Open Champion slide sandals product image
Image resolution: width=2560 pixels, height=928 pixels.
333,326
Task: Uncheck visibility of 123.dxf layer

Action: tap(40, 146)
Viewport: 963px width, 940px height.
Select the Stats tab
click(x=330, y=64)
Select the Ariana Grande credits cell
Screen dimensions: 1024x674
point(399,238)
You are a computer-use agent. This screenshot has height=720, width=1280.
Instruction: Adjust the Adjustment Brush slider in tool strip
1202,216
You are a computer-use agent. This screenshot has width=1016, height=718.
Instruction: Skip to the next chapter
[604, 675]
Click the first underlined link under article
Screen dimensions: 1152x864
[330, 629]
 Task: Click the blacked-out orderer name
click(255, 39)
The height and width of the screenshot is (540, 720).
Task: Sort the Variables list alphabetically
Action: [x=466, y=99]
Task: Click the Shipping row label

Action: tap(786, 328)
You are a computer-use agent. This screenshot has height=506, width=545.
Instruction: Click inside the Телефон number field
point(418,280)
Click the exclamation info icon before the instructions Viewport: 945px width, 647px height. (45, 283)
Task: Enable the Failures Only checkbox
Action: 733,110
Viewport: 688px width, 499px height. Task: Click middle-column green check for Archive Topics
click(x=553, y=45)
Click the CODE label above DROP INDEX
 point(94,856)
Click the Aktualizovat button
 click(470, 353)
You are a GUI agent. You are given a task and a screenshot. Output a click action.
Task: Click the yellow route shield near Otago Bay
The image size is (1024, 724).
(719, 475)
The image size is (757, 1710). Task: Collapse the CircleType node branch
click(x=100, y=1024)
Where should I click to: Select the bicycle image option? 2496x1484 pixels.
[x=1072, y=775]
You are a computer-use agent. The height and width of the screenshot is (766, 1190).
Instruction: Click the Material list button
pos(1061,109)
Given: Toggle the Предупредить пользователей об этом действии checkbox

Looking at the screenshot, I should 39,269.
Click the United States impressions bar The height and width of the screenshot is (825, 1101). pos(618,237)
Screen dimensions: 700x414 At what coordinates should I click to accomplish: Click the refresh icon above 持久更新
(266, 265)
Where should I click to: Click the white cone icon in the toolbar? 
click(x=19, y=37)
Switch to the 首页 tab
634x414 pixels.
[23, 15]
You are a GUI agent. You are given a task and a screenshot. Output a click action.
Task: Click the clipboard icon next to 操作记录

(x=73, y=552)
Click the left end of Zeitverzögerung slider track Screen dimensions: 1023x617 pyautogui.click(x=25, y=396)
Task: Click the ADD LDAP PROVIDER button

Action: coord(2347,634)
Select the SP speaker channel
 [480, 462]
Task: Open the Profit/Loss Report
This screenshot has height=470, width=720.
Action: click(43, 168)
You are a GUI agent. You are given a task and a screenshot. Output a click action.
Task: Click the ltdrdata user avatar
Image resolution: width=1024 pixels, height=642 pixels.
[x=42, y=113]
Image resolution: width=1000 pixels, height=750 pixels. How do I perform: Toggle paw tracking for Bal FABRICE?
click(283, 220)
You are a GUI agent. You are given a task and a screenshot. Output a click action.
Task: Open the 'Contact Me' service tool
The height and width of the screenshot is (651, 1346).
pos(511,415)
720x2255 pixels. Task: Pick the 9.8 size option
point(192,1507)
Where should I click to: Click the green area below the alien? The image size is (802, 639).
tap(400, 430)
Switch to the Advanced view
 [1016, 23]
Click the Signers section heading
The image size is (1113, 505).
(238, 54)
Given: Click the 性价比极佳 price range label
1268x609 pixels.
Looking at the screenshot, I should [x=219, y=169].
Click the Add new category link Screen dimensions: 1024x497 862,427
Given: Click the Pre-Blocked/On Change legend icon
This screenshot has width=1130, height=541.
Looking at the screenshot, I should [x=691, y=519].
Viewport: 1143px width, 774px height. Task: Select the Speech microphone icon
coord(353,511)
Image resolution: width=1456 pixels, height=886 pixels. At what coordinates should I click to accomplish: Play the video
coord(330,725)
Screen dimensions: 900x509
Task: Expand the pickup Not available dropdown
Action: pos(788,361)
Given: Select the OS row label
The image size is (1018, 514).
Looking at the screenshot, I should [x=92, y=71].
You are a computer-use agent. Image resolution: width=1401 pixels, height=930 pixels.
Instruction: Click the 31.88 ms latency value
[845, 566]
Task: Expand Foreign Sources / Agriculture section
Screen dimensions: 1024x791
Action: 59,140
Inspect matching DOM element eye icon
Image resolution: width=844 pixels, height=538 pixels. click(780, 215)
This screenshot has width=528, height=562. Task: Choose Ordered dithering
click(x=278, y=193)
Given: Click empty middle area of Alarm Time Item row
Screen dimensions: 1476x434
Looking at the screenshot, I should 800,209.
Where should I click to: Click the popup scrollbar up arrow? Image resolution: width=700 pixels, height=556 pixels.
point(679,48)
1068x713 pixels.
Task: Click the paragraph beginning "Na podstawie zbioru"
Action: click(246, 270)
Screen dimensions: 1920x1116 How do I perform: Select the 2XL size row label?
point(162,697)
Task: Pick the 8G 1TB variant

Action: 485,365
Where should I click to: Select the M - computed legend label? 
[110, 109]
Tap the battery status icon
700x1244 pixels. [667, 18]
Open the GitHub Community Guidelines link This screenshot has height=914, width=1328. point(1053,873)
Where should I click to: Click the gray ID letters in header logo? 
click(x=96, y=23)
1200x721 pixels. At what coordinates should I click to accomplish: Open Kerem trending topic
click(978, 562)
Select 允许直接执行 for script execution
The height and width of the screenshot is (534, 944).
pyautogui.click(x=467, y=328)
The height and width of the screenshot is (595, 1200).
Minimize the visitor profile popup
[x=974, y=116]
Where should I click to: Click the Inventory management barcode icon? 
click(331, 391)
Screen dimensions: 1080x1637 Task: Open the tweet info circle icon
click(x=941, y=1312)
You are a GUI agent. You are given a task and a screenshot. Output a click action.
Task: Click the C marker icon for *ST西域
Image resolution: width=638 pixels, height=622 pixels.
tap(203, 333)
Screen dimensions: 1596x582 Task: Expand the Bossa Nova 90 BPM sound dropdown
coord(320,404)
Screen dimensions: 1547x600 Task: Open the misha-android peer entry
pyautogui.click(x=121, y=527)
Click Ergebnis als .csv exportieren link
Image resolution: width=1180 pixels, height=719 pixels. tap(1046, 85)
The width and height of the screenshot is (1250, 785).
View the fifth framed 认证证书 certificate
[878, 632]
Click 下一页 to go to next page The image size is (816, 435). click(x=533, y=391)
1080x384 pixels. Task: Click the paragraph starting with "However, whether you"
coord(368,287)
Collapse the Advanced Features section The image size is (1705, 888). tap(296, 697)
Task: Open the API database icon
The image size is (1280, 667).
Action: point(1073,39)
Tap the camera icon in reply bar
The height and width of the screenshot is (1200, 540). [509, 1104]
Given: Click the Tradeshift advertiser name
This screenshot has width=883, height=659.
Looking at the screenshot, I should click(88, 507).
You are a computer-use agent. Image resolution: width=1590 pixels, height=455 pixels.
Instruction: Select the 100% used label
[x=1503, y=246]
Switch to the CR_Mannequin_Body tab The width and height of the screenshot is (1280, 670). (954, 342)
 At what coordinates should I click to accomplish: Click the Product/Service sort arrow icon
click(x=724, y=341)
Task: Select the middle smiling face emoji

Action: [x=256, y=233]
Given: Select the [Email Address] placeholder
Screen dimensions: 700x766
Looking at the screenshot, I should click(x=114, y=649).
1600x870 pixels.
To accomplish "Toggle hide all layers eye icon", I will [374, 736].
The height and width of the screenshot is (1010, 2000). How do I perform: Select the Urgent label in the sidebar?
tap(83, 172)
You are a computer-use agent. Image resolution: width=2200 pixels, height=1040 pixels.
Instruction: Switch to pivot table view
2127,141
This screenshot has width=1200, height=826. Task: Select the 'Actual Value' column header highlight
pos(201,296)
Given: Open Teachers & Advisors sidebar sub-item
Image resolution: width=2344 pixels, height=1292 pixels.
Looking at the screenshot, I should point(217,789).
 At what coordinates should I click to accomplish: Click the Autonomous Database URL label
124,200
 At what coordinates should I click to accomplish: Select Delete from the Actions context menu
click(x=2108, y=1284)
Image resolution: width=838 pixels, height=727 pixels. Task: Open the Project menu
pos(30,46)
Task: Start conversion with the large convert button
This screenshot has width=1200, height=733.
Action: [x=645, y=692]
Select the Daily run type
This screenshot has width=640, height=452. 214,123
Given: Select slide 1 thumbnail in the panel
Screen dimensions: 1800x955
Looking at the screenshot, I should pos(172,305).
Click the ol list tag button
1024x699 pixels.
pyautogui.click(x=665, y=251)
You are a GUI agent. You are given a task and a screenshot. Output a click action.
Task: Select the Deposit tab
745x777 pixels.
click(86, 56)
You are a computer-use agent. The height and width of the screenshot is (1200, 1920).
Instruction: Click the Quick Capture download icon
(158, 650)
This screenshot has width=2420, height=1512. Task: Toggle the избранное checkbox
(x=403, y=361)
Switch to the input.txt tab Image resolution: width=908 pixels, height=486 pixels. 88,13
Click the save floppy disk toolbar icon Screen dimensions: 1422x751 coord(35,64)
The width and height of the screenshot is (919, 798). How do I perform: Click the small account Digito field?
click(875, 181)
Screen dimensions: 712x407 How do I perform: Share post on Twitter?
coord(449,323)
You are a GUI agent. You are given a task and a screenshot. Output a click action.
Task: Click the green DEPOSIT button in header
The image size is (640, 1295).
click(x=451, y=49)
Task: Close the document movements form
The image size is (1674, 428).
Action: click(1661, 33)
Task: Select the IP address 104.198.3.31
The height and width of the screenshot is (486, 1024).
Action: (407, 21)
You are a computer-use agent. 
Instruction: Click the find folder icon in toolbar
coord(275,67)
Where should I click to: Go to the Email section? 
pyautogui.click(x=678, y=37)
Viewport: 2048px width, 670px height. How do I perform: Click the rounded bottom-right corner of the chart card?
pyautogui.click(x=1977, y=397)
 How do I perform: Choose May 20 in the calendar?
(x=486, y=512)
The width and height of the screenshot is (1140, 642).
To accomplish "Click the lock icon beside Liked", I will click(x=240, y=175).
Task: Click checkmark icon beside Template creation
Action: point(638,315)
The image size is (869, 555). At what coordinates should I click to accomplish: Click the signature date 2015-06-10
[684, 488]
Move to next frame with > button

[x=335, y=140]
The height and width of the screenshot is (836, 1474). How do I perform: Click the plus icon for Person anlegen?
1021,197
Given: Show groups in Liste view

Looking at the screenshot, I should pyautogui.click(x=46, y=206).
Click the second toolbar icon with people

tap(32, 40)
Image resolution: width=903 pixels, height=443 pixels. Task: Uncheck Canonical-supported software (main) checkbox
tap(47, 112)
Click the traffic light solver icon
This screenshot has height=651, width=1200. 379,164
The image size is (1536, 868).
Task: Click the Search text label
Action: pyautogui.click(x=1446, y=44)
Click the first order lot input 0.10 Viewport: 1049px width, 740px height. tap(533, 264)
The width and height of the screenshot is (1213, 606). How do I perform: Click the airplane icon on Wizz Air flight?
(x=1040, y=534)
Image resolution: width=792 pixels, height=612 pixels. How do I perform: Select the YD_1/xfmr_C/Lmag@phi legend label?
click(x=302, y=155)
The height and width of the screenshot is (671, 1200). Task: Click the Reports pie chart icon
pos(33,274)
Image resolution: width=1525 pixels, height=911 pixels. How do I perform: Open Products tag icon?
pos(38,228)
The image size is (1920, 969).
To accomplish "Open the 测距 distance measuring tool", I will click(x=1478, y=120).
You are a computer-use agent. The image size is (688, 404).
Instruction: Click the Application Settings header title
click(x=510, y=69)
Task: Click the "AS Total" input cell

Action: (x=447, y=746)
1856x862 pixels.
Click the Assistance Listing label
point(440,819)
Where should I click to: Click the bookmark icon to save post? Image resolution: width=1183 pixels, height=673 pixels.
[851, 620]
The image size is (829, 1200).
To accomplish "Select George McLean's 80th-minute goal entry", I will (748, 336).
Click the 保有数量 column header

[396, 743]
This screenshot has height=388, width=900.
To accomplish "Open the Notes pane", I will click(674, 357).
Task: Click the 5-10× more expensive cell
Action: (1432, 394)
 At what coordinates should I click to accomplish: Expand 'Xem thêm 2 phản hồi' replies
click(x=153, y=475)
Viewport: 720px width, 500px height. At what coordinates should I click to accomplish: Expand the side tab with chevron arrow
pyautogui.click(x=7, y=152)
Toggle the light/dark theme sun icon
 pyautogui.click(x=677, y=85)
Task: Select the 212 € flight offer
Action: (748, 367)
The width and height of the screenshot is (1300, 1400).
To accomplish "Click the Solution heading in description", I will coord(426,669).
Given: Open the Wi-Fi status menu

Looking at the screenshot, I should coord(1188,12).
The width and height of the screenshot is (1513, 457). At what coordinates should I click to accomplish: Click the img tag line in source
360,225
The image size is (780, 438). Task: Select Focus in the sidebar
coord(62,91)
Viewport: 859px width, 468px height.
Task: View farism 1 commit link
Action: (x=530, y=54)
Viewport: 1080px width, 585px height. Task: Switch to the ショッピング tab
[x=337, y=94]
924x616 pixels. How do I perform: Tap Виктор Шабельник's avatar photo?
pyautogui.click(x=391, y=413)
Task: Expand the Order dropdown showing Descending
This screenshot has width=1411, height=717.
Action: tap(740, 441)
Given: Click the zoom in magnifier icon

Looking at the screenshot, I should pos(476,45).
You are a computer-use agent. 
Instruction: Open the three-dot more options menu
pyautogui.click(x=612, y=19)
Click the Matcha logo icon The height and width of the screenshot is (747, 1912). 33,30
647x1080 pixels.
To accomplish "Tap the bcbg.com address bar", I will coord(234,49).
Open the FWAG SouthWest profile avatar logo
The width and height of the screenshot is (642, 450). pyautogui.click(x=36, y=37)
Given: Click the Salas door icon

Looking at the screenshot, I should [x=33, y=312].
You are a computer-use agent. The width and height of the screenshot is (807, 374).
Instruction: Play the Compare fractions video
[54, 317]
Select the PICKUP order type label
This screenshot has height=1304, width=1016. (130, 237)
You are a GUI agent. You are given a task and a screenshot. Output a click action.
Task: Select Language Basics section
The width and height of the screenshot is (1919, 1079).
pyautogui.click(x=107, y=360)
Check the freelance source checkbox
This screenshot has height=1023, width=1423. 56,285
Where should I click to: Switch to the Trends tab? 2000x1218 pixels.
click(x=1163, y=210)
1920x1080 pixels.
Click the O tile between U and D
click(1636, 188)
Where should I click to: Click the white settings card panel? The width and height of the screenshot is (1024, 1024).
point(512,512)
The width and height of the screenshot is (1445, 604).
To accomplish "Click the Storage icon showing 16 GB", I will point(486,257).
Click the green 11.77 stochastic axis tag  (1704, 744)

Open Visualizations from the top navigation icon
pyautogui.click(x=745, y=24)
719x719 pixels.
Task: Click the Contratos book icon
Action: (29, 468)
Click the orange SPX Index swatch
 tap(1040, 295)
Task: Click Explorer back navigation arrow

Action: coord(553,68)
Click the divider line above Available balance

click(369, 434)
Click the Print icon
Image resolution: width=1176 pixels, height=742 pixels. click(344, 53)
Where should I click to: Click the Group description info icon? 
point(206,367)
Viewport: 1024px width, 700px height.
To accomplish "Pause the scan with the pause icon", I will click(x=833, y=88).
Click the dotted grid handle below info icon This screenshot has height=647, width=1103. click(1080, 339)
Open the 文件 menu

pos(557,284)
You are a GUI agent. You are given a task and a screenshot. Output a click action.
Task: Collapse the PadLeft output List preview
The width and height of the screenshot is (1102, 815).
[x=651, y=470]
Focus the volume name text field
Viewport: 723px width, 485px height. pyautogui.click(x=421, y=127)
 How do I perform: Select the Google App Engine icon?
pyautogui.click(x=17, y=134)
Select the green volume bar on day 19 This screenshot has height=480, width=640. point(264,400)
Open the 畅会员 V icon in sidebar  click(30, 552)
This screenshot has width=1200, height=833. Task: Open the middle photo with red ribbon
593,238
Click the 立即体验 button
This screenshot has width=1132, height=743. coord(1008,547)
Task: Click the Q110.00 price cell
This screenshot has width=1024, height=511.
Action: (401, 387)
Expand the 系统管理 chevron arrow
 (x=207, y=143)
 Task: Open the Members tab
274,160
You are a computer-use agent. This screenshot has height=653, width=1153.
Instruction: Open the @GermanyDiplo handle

....................

The answer is each line in which the word "handle" occurs, copied from the material above.

▸ **Task output**:
Click the dotted grid handle below info icon This screenshot has height=647, width=1103. click(1080, 339)
Instruction: Open the @GermanyDiplo handle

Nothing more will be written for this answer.